The flower & the boy: A question about aesthetic

by DRM


I can’t see whatever you see here. I’m mesmerized by the cast of the eye, the angle of the nose, the gentle cherry lips. My heart swells when I stare at the photo and try to decipher its aesthetic.

Strange, isn’t it?

See, I know there’s something pleasing about the photo. That’s why I’m sharing it. I’m not a photographer, but I like the shorthand that snapshots provide to the world I experience.

(A restaurant we like to go to has photos taken by Alan Ginsburg all around the walls. They are black and white. Ginsburg wrote descriptions on the margin in tight black script. The collection is compelling as art, the photographs themselves sometimes pedestrian.)

But I can’t tell what it might be.

Does my overwhelming love for the boy come across in the image, even though he is in the background, diminished by the vividness of the flower? Or does the photo engage because of fundamentals of composition?

This confusion is why honesty is so important in art and creativity.

Are you being honest with yourself about what you are doing and why?
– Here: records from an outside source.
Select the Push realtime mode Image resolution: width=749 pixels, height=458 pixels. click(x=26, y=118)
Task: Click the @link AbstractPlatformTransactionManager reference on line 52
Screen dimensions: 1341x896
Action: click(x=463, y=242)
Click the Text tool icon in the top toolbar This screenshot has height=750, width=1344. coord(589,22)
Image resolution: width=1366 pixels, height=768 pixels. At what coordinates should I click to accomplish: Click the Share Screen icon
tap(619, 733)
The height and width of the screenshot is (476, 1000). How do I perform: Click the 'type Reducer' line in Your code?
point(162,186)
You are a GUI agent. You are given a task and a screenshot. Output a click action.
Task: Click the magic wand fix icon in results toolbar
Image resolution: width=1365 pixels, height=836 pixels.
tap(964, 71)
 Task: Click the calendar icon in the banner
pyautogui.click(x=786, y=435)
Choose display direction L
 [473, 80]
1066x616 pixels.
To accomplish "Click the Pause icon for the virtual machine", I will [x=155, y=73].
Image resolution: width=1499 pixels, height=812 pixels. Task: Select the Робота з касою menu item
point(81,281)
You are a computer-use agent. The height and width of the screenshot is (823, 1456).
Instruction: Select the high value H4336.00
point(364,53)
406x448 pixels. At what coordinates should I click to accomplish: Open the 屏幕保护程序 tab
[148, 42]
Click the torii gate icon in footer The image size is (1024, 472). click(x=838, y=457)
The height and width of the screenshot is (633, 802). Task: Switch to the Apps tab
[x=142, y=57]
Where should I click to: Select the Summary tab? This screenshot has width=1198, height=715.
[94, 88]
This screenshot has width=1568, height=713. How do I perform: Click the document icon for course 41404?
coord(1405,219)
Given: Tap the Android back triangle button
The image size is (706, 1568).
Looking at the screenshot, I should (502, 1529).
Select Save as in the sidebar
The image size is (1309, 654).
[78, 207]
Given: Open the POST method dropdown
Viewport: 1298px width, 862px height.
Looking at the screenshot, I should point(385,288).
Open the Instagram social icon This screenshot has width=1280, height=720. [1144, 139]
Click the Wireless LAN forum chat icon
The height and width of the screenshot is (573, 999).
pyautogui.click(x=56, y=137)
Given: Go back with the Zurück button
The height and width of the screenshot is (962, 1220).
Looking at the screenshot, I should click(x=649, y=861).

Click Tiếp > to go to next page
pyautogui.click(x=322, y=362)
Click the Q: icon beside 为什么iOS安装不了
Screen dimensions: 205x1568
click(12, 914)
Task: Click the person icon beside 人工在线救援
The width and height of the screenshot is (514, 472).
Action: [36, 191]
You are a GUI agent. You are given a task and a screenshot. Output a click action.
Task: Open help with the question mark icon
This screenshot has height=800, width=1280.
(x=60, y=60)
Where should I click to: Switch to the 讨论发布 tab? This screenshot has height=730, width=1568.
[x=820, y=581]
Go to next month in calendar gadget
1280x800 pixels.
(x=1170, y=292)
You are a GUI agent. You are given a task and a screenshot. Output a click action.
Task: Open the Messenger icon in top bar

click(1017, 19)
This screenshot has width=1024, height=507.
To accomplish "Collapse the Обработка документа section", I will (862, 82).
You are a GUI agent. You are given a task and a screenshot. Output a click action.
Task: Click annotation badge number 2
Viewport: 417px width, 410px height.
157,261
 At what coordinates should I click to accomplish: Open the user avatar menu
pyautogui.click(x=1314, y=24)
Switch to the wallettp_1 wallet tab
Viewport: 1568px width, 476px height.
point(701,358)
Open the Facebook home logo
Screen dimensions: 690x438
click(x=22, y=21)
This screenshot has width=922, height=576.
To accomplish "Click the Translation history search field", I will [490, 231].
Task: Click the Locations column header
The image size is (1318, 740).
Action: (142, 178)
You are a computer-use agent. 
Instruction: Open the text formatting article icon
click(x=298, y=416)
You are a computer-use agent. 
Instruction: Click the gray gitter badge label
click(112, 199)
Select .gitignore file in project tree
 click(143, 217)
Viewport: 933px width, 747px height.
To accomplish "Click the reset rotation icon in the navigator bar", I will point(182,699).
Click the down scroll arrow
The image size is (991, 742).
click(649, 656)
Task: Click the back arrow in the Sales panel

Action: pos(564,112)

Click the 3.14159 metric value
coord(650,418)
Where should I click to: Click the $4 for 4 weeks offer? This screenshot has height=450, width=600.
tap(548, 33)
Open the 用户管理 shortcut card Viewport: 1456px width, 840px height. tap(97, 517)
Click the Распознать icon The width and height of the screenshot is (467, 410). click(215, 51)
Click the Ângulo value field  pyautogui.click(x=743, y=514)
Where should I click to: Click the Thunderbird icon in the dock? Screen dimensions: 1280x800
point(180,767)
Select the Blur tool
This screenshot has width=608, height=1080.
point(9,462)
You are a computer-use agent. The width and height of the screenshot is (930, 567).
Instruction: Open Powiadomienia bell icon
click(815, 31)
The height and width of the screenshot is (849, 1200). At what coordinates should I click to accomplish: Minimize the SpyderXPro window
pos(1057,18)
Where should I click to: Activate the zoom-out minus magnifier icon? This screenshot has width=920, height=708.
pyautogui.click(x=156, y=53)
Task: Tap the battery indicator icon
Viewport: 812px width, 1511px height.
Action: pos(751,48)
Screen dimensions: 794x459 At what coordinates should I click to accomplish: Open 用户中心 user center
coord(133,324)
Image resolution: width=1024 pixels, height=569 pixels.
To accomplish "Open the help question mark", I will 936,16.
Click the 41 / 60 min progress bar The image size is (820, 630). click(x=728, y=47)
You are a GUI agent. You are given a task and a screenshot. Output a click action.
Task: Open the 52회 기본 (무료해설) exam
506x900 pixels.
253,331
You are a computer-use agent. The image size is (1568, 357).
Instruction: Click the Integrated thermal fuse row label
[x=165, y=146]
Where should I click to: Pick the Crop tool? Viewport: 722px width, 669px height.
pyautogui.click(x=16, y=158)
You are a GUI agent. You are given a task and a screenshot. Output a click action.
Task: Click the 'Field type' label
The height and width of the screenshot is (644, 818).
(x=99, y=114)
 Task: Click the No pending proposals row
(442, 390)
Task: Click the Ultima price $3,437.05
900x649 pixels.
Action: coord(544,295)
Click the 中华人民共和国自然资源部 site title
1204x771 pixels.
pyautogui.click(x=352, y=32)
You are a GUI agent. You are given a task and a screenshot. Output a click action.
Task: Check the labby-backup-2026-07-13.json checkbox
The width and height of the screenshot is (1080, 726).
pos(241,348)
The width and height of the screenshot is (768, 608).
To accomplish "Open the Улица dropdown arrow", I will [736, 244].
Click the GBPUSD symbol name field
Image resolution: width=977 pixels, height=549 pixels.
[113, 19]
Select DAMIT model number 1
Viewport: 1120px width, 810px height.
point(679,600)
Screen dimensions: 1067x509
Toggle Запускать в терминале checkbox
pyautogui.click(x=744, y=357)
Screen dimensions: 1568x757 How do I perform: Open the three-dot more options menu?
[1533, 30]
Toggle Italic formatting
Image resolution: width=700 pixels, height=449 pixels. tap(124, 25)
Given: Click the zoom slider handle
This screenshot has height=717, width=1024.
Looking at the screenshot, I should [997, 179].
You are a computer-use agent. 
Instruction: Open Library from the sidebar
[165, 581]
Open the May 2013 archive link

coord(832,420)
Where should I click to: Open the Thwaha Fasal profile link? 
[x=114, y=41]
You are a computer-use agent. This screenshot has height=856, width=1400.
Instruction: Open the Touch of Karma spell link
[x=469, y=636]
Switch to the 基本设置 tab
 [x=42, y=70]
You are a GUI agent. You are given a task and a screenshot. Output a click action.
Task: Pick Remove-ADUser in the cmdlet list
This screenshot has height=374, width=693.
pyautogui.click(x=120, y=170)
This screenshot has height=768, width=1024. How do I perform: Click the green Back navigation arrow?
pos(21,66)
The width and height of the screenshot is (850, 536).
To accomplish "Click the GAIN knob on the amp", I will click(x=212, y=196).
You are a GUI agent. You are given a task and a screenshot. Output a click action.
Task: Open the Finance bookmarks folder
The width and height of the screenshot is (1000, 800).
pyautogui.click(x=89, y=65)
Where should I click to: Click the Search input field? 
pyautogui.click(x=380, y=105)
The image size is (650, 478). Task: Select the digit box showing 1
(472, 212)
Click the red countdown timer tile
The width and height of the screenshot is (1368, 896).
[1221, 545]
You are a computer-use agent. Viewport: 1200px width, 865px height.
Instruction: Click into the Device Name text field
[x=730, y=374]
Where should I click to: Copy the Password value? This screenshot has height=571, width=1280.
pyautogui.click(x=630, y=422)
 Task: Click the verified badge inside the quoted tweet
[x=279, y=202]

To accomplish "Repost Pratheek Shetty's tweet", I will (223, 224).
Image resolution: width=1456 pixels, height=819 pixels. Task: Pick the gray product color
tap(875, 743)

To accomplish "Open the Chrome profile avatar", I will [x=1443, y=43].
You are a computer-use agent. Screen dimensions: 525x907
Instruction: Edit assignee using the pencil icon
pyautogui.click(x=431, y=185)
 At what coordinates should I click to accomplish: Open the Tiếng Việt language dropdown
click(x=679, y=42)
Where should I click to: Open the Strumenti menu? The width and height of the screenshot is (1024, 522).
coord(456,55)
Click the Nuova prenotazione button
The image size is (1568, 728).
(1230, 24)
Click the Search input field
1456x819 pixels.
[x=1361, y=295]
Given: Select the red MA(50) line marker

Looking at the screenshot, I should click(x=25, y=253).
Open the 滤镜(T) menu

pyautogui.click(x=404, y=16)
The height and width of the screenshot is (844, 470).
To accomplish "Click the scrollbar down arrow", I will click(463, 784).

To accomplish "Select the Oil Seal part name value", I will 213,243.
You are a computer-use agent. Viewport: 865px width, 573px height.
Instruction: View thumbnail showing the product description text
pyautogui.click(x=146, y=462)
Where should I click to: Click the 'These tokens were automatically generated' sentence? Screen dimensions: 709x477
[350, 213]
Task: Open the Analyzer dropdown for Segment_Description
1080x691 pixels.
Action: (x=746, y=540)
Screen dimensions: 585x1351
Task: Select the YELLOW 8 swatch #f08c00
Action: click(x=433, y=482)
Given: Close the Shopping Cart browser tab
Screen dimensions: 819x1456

It is easy to convince yourself that you are being honest, when you are really being lazy, or falling back on some creative parlor trick.

For instance, I don’t know whether the photo is any good, as a photo. I do know that I love looking at it. And I know that some number of readers will see the young boy and feel sentimental longing. The halo of that sentiment will extend to the aesthetic judgment of the photo. A human connection will be made.